The latest news from Longwood is that its longtime music director, Jonathan McPhee, will be stepping down at the end of this season. “After six years, it’s time to pass the baton,’’ McPhee said in a recent phone interview, adding that it was a hard choice but that the group needs a director who can devote more time to it. In addition to the Longwood Symphony, McPhee also directs the Boston Ballet Orchestra, the Lexington Symphony, and the Nashua Symphony and Chorus in New Hampshire. Dr. Lisa M. Wong, Longwood’s president, said a search committee has already been formed to find McPhee’s successor.

During his time with Longwood, McPhee has wisely helped the group carve out its own niche in part through its unusual choices of repertoire, with each season offering at least one Boston premiere and many programs presenting works from beyond the small body of orchestral greatest hits.

For Saturday’s program in Jordan Hall the main orchestral work was Borodin’s Symphony No. 2, not exactly a rarity but not a piece heard every day. (Elsewhere this season is music by Delius, Vaughan Williams, and Schreker.) Soprano Joanna Porackova was the concert’s soloist, performing a selection from Wagner’s “Götterdämmerung.’’

The lineup allowed for some handy musical-medical connections too. Prior to launching a professional singing career, Porackova worked as a nurse in the intensive care unit at Children’s Hospital Boston and elsewhere in the city. And Borodin himself was a noted chemist. Musicologist Steven Ledbetter clearly knew his audience when, in the program note, he mentioned Borodin’s research on the “polymerization and condensation of aldehydes’’ before discussing either of his two symphonies. Speaking from the stage, Wong likewise referred to the composer as “Dr. Borodin,’’ as if describing an esteemed colleague who happened to practice in 19th-century St. Petersburg.

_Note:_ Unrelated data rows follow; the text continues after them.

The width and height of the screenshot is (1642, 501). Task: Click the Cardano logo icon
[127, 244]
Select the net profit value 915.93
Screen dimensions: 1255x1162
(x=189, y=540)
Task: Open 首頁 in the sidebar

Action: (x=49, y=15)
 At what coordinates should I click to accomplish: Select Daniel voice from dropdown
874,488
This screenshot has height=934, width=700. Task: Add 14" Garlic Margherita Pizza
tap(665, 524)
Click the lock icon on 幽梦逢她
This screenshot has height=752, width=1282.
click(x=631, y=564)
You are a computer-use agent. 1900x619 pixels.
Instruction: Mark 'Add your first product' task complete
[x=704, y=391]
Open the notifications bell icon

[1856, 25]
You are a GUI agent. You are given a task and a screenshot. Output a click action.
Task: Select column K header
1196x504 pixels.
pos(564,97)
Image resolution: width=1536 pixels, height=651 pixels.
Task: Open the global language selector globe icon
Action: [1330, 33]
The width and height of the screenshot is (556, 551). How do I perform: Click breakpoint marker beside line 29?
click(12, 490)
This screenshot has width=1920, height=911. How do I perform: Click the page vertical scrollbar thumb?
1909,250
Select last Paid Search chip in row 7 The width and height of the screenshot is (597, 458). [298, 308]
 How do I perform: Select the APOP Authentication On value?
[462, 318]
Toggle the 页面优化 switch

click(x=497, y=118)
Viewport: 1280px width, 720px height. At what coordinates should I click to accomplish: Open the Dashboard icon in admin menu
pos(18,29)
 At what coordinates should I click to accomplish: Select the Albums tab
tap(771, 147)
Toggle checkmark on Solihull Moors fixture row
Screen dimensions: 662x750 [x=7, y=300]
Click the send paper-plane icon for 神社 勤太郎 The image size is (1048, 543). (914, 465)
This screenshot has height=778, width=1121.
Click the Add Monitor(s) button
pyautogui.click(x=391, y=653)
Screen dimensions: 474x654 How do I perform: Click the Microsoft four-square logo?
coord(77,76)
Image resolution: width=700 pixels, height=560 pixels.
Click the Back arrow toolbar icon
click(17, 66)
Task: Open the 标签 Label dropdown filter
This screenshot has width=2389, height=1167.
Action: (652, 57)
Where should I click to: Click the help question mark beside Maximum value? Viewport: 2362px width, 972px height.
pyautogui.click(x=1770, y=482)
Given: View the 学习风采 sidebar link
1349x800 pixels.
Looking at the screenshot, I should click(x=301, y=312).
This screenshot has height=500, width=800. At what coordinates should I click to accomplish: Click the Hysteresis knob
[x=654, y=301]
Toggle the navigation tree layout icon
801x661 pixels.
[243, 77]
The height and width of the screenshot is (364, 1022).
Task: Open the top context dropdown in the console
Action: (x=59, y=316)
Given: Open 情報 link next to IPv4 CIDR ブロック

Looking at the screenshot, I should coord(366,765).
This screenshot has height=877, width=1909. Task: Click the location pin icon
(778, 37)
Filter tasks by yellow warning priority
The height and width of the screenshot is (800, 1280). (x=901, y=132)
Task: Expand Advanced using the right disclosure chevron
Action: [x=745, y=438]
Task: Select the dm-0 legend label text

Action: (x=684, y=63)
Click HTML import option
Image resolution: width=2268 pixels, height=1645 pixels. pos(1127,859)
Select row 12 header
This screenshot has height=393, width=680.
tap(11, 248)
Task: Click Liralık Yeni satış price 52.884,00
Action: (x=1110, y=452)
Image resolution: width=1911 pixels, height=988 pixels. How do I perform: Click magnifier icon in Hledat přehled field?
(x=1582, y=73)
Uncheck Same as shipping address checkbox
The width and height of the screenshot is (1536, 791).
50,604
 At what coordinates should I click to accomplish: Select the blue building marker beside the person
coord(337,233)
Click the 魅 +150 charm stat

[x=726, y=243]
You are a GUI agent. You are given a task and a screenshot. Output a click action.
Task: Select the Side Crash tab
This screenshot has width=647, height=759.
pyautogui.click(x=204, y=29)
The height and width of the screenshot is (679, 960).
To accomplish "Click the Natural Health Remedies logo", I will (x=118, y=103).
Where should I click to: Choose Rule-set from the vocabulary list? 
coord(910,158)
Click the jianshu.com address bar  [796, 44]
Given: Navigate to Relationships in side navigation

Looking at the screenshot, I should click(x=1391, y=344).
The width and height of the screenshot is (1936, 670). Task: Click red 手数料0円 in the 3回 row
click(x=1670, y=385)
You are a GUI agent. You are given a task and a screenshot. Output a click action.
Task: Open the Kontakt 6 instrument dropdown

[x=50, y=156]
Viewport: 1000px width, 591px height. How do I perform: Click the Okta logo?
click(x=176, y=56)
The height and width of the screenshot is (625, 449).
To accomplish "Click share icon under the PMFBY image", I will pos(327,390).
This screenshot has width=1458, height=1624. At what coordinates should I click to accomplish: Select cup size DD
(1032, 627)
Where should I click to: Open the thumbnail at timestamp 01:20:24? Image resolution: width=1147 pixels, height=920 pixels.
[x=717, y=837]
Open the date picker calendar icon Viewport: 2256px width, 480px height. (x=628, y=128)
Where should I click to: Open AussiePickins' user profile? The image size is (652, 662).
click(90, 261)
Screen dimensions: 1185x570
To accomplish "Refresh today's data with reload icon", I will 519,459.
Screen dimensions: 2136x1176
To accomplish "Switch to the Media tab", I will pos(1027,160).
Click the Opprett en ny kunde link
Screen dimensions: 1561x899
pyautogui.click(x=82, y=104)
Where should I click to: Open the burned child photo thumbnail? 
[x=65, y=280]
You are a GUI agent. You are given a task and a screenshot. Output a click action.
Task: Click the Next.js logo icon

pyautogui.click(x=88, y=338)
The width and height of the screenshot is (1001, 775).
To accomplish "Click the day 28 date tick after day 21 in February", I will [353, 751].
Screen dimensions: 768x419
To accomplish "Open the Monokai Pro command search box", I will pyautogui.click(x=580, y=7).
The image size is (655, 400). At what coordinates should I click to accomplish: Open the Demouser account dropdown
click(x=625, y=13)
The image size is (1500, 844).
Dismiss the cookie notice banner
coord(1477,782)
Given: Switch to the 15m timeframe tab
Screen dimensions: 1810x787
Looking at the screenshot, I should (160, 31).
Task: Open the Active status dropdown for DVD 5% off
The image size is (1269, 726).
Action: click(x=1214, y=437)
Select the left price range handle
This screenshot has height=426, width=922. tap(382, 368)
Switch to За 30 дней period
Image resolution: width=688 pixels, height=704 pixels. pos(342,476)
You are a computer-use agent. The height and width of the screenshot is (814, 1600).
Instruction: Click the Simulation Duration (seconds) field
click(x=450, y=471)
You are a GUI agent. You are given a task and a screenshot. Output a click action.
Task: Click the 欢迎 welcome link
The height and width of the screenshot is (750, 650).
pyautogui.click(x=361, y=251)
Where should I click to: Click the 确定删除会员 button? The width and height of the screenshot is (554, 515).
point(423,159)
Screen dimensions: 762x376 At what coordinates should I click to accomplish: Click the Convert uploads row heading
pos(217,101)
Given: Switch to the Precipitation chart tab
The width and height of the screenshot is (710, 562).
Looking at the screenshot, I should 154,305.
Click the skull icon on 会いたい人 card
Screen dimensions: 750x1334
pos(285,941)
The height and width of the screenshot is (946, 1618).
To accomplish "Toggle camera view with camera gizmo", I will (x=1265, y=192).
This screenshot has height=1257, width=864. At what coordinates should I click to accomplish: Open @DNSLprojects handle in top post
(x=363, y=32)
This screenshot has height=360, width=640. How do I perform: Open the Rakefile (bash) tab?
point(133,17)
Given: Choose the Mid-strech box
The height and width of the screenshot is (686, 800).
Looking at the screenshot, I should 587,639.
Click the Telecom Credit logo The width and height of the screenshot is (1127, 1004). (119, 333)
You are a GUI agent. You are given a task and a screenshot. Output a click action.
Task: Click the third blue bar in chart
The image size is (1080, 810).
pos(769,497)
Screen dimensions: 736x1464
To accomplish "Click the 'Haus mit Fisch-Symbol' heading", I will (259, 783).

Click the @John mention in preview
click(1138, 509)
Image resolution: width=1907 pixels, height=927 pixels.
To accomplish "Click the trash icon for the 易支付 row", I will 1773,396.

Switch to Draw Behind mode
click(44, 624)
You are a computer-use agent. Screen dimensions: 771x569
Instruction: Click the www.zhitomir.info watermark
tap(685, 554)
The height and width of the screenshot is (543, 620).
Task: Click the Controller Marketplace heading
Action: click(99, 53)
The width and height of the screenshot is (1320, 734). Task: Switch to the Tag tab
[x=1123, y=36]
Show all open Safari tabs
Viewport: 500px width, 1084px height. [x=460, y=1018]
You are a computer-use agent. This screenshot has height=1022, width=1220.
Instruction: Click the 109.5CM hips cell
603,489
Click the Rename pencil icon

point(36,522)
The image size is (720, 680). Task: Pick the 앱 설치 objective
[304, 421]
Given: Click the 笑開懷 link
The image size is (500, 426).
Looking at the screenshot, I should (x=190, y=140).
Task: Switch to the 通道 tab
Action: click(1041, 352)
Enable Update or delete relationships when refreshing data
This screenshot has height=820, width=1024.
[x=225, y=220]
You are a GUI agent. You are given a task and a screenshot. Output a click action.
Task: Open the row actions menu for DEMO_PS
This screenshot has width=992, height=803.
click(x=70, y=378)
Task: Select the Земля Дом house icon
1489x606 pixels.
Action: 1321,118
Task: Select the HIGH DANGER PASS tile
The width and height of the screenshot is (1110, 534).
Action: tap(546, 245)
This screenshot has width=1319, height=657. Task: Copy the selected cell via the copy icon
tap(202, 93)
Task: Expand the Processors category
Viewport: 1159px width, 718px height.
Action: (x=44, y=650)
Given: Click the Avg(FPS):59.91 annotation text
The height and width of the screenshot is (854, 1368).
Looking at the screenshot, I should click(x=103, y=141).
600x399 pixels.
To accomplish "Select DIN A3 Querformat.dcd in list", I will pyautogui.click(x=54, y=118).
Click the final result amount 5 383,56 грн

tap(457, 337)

In the Second Symphony, McPhee drew broad muscular playing and a large, solid, and dark-hued tone from the strings. Later movements were buoyed by shapely solo contributions from the winds and brass. Some of the more demanding moments in Borodin’s brisk Scherzo and later in the opening pages of the Wagner excerpt — “Dawn and Siegfried’s Rhine Journey’’ — seemed to press the group’s technical capacity but never exceeded it.

More saliently, you could sense and hear the pleasure these players derive from performing as a group as well as, in this case, collaborating with Porackova, who sang Wagner’s famous Immolation scene with a powerful dusky soprano and a heartfelt, involving sense of the music’s inner drama. McPhee and the surging orchestra supported her in kind.

Each Longwood Symphony concert is also a benefit for a local nonprofit. On Saturday it was the Art Connection, which accepts donated art from artists and collectors and uses it to beautify the environment of local service organizations, medical and otherwise.